━━━ Data
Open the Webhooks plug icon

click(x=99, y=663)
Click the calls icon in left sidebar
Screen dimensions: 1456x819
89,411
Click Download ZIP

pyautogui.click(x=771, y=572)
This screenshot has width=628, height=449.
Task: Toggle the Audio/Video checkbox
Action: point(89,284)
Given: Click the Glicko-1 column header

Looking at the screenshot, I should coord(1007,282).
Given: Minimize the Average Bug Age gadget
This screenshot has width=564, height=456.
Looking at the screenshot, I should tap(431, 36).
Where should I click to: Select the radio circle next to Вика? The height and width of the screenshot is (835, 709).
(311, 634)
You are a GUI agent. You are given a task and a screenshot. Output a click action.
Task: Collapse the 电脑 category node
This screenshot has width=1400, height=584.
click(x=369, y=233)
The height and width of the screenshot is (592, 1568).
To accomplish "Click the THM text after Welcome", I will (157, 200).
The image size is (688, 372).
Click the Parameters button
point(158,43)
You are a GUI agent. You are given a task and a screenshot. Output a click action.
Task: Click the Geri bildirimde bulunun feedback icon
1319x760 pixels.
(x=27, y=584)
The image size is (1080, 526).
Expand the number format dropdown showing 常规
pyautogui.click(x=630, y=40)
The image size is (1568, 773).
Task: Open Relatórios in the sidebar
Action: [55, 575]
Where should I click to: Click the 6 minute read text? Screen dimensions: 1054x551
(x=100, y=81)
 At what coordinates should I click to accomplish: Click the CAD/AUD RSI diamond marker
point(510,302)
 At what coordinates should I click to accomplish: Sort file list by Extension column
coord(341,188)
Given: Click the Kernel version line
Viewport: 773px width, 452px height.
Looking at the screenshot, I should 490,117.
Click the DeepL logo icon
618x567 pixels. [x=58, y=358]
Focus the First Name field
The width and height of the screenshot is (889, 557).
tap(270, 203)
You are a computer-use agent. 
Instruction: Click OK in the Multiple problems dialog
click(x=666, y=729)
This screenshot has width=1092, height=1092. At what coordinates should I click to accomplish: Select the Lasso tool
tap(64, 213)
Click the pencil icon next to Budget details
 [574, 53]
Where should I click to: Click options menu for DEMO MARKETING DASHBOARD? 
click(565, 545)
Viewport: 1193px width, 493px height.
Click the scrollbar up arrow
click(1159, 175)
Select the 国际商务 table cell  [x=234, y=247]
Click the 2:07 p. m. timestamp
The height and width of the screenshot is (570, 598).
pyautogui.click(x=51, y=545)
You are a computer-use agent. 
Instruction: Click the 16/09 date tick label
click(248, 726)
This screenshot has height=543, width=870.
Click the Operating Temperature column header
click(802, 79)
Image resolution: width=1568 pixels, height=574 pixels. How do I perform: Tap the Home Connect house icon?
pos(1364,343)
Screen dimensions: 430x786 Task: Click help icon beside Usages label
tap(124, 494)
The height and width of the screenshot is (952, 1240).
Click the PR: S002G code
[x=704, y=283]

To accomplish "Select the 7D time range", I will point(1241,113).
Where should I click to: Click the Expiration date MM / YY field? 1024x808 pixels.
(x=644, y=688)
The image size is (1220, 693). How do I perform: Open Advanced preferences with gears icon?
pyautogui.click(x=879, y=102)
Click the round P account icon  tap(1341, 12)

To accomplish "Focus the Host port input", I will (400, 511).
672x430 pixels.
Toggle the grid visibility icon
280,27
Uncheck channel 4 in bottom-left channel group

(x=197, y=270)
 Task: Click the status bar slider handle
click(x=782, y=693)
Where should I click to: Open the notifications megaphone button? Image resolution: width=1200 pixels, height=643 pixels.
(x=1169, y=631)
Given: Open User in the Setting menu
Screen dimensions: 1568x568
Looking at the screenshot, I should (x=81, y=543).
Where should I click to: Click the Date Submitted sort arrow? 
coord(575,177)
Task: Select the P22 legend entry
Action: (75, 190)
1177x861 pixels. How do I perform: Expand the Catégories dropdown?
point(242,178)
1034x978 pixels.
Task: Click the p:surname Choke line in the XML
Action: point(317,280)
━━━━━━
What the task requires: Would you please copy exactly the part of the entries above that begins at the line containing "Where should I click to: Click the 6" and ends at the line containing "672x430 pixels.", both lines included?

Exercise response:
Where should I click to: Click the 6 minute read text? Screen dimensions: 1054x551
(x=100, y=81)
 At what coordinates should I click to accomplish: Click the CAD/AUD RSI diamond marker
point(510,302)
 At what coordinates should I click to accomplish: Sort file list by Extension column
coord(341,188)
Given: Click the Kernel version line
Viewport: 773px width, 452px height.
Looking at the screenshot, I should 490,117.
Click the DeepL logo icon
618x567 pixels. [x=58, y=358]
Focus the First Name field
The width and height of the screenshot is (889, 557).
tap(270, 203)
You are a computer-use agent. 
Instruction: Click OK in the Multiple problems dialog
click(x=666, y=729)
This screenshot has width=1092, height=1092. At what coordinates should I click to accomplish: Select the Lasso tool
tap(64, 213)
Click the pencil icon next to Budget details
 [574, 53]
Where should I click to: Click options menu for DEMO MARKETING DASHBOARD? 
click(565, 545)
Viewport: 1193px width, 493px height.
Click the scrollbar up arrow
click(1159, 175)
Select the 国际商务 table cell  [x=234, y=247]
Click the 2:07 p. m. timestamp
The height and width of the screenshot is (570, 598).
pyautogui.click(x=51, y=545)
You are a computer-use agent. 
Instruction: Click the 16/09 date tick label
click(248, 726)
This screenshot has height=543, width=870.
Click the Operating Temperature column header
click(802, 79)
Image resolution: width=1568 pixels, height=574 pixels. How do I perform: Tap the Home Connect house icon?
pos(1364,343)
Screen dimensions: 430x786 Task: Click help icon beside Usages label
tap(124, 494)
The height and width of the screenshot is (952, 1240).
Click the PR: S002G code
[x=704, y=283]

To accomplish "Select the 7D time range", I will point(1241,113).
Where should I click to: Click the Expiration date MM / YY field? 1024x808 pixels.
(x=644, y=688)
The image size is (1220, 693). How do I perform: Open Advanced preferences with gears icon?
pyautogui.click(x=879, y=102)
Click the round P account icon  tap(1341, 12)

To accomplish "Focus the Host port input", I will (400, 511).
672x430 pixels.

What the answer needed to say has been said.